Text =>
Oktoberfest in Wisconsin?

Yes, it’s a thing. Yes, I’ve been twice. And yes, I love it. PROST!

How did Oktoberfest become such a wildly celebrated tradition, you might ask? Well, let me tell you. When the Bavarian Crown Price Ludwig married the Saxon-Hildburghausen Princess Therese *throws rice*, a celebration was to be had, thus birthed Oktoberfest. You’re welcome for the history lesson.

Now, Oktoberfest is used to drink lots of beer, dance the night away, and be with your friends. Some people make it their annual tradition and see the same people year after year. Some people use it as time to be back with their families, enjoying a holiday that celebrates their German culture. Others, like myself, use it for every reason listed above AND to get a good story out of it.

I go to the Oktoberfest in La Crosse, Wisconsin. This year was my second time going, so I am by no means a regular, but I already have traditions with my friend Amelia that I cannot stray away from (okay, they were her traditions and she included me last year and now I expect to be included all the time, because I’m needy).

The day begins with a parade featuring marching bands, a smoke house, and even two guys with a banner (seriously, those two are the real stars here). People treat this parade like a tail-gate party almost. There are tents, chairs, grills, coolers, etc. I typically just take a six pack and sit on a curb or on the street waiting for candy.

Once the parade is over, people disperse and either go home to nap or go to the fest grounds to begin the fun. I’m normally one who naps because she drank her entire six pack at the parade and just needs a little rest, okay? This year, I did everything I could to not nap, but right when I sat in a comfy recliner, I knew I was done.

The real fun, however, is when you get to the fest grounds. This is where everyone congregates, there’s unlimited amounts of Oktoberfest Beers, brats, pretzels, and more. Last year I had forgotten to eat food and I knew I wouldn’t make this mistake again (and I was right, I ended up buying myself and like 4 people slices of pizza and french fries…I’m a giver).

My group and I could not stay as one throughout the night. There were seven of us total, and I can remember spending time with two consistently and others making small appearances throughout the night.

Data provided =>
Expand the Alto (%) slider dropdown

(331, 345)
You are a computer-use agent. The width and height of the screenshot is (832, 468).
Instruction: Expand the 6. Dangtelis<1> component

Required actions =>
**A.** Answer these about the Oktoberfest text, please:
(i) In which city does the writer attend Oktoberfest?
(ii) What does the writer typically take to the parade?
(iii) How many people were in the writer's group that night?
**B.** Go on with the Oktoberfest text from its last sentence onward.

Solved problems =>
**A.**
(i) La Crosse, Wisconsin
(ii) A six pack
(iii) Seven

**B.**
One downfall of Oktoberfest, however, is constantly putting a depressant in your body for 16 hours straight. If I didn’t have a drink in my hand, someone would offer to go with me to get one, or just go get me one (which I always appreciate, but ya girl needed a break). Needless to say, because of this, things got emotional. Myself and a few of my friends had break downs. We cried it out. We talked through things beyond the moment. We talked about things completely in the moment that were so stupid, who would even care about it sober. I spent the end of the night having an anxiety attack and getting in some quality time with my buddies, Taylor, Haley, and Amelia (thank you for being there for me).

Yet, when I look back on the weekend, I don’t think about the break downs or the anxiety attack. I think about how my best friend and I talked about her wedding next year, how my friends kept getting me free things from the parade because I simply wanted them, how I got to see a friends after a year of not seeing her, how Amelia said I had been dumped and needed popcorn and got us a free bag, and how I ate a mediocre slice of pizza with some of my favorite people.

I love Oktoberfest. I love the tradition of it all. I love that I get to go to Wisconsin for it. I love that it makes me emotional and close to my friends. Because the day after, I open the group texts to everyone saying, “we all do stupid things, you already know I love you no matter what.”

Drink Wisconsinbly, my friends.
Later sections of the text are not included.